Prof. Dr. Pençe, “Bu mutasyonların aktifliğinin olup olmadığı konusunda bir açıklama yapmak için işlevsel tahlil yapmak gerekiyor. Birçok mutasyonun hastalığın gidişatına bir tesiri yok. Çok küçük ölçekli mutasyonlar bunlar. Burada hastalığın şiddetini ve bulaşıcılığını artırıp artırmayla ilgili tesirlilik ehemmiyet kazanıyor. Bugün itibariyle yeni mutasyonlardan kimilerinin bulaşıcılığı artırdığı tespit edildi. İMÜ olarak bizim de geçtiğimiz aylarda yaptığımız tüm genom çalışması sonucu bulduğumuz D614 G mutasyonu tüm dünyada baskın durumdaydı. Artık İngiltere varyantı ön plana çıktı” dedi.
“İNGİLTERE DÜNYADA EN FAZLA SEKANSLAMA YAPAN ÜLKE”

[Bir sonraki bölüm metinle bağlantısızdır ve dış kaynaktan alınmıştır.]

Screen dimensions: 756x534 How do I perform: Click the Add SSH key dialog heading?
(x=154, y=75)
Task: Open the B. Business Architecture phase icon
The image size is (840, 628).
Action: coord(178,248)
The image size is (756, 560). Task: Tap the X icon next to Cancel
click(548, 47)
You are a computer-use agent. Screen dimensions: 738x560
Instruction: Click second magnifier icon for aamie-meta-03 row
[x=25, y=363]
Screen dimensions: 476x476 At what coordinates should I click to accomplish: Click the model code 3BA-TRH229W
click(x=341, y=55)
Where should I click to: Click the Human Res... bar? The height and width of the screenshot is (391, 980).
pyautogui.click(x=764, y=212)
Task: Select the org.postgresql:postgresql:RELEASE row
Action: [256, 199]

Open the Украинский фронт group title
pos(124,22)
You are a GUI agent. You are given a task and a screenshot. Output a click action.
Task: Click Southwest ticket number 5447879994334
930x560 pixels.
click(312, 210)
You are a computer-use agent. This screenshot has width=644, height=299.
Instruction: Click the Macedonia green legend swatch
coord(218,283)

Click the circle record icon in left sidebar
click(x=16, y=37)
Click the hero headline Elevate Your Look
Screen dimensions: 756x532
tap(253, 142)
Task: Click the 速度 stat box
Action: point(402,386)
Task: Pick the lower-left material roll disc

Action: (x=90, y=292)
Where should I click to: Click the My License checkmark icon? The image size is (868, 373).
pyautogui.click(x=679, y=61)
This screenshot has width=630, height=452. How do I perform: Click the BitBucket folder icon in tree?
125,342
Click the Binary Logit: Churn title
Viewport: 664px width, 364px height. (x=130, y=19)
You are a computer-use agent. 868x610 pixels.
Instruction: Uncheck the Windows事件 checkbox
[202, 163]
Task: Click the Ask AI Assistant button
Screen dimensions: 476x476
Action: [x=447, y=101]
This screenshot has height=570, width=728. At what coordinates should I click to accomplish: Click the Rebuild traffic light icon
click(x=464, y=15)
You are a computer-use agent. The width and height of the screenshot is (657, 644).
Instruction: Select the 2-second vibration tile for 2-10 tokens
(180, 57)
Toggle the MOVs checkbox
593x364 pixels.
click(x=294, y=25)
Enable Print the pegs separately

İngiltere varyantının bugün itibariyle dünyanın yüzde 80’inde baskın duruma geçtiğini belirten Prof. Dr. Pençe, “Bununla birlikte Güney Afrika mutasyonu ve Brezilya mutasyonu da ön plana çıktı. İngiltere, dünyada en çok virüs sekanslaması yapan ülke. Bu virüsü çok yakından takip ediyor. Onun için de İngiltere’den bu mevzuda çok fazla bilgi geliyor. İngiltere varyantının bulaşıcılığı artırdığı lakin hastalığın şiddetine bir aktifliğinin olmadığı açıklansa da bulaşma suratı arttığı için hastalanma riski de yükseldiği için ölümlerde de artış yaşanıyor. Güney Afrika varyantı ise hem İngiltere’deki mutasyonu içeriyor hem de Güney Afrika’daki mutasyonu içeriyor. Bu varyant, hem bulaşıcılığı artırıyor hem de hastalık şiddetini artırıyor. Brezilya varyantında da misal bir durum var” diye konuştu.
“HER BÖLGEDE FARKLI BİR MUTASYON GELİŞMİŞ OLABİLİR”
Mutasyonlarda en çok aşıların aktifliğinin azalmasından korkulduğuna da işaret eden Prof. Dr. Pençe, “Örneğin Amerika’da protein aşısı olarak geliştirilen bir aşının (Novavax), olağan suşta yüzde 94 etkiliyken İngiltere varyantında tesirinin yüzde 80’lere düştüğü, olduğu Güney Afrika varyantında ise yüzde 50’lere gerilediği açıklandı” dedi.
Türkiye’den de bu çeşit tüm genom çalışmalarının yani virüs sekanslamasının daha fazla sayıda yapılması gerektiğini de belirten Prof. Dr. Pençe, şu ikazlarda bulundu:
“Bu mevzuda da çalışıldığını biliyorum. Yakın vakitte Türkiye’den de bunların sonuçlarını göreceğiz. Türkiye giriş çıkışların çok olduğu bir ülke pozisyonunda. Münasebetiyle her bölgede farklı mutasyonlar gelişebilir. Bunların tespit edilmesi lazım ve bu mutasyonların işlevsel tahlillerinin de yapılması ve ‘Acaba bulaştırıcılığı artırıyor mu’, ‘Hastalığın şiddetine tesir ediyor mu’ tespit edilmesi gerekiyor. Onun için bu çalışmalarının, yani tüm genom çalışmalarının birçok bölgede sıkça yapılması gerekiyor. Ülkemizde de birçok mutasyonlar oluyordur lakin bunların hastalığın şiddetine ve bulaşıcılığına ne derece tesirli konusunda elimizde bir data yok. Şu ana kadarki mutasyonların da bunu çok değiştirmediğini söyleyebiliriz.”
“PCR TESTLERİNDE ÇİTF GEN BÖLGESİ KULLANILMALI”
Bugünkü virüsün birinci çıktığı gündekinden çok farklı bir virüs olduğunu da vurgulayan Prof. Dr. Pençe, bu değişimlerin, virüs gen bölgelerine nazaran hastalığı teşhis edebilen PCR testleri üzerinde tesirleri olabileceğini de söyleyerek, kelamlarını şöyle noktaladı:
“12 bin tane mutasyon geçirip günümüze ulaşan virüs çok farklı bir durumda artık. Bu mutasyonların olağan ki PCR testlerine de tesiri olabilir. Şu andaki PCR testleri N geni, S geni ve orf1ab üzerinden virüsü tespit ediyor. Bu mutasyonlar ise daha çok N geni üzerinde. Orf1ab’de hiç yok, S geninde ise çok az oluyor. Münasebetiyle PCR testlerinin de tek gen üzerinden değil de en az iki gen üzerinden yaptığınızda yanılma oranı çok daha düşük. Natürel ki yeni mutasyonlara nazaran de PCR test primerlerinin tekrar dizayn edilmesi değerli. Bunları revize ederek PCR testlerini güncellemek gerekiyor.”